The Hanover Insurance Group Inc. reported a net loss of $9.7 million for the third quarter of 2011, driven mostly by catastrophe losses of $64.7 million after tax.
The Hanover’s net income for the same period in 2010 was $52.3 million.
The third quarter 2011 combined ratio for Hanover was 106.8 percent, however, excluding catastrophe the combined ratio was 97.0 percent.
Net premiums written surpassed $1 billion, 30.8 percent higher than the prior-year quarter, Hanover reported. The insurer said net premiums written grew 5.6 percent in commercial lines with $222.3 million in net premiums written coming from the Chaucer acquisition this year. The third quarter 2011 results include the operations of Chaucer from July 1, 2011.
Segment loss before interest expense and taxes was $7.6 million in the third quarter of 2011, which included $99.6 million in catastrophe losses. In the third quarter 2010, the company reported segment income before interest expense and taxes of $79.2 million, which was impacted by $24.1 million in catastrophes losses.

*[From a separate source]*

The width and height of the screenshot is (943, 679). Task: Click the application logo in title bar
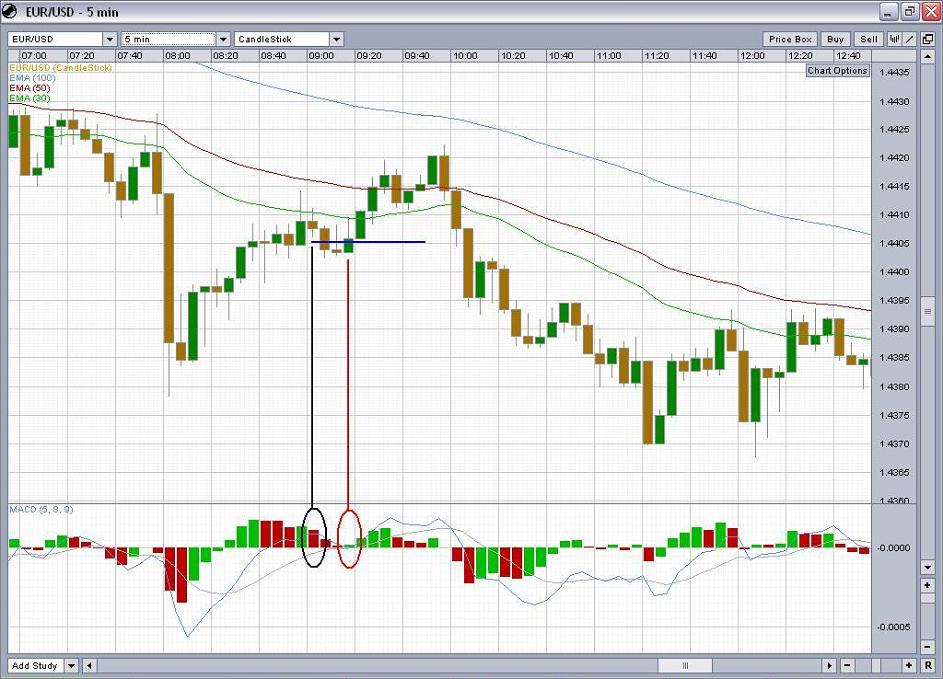11,11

“While our bottom line in the quarter was largely defined by catastrophes, particularly Hurricane Irene, and unusually bad weather, we have continued to improve and diversify our business. Our strong capital base and the progress we have made on our strategic priorities position us very well to take advantage of future market opportunities,” said Frederick H. Eppinger, CEO at The Hanover.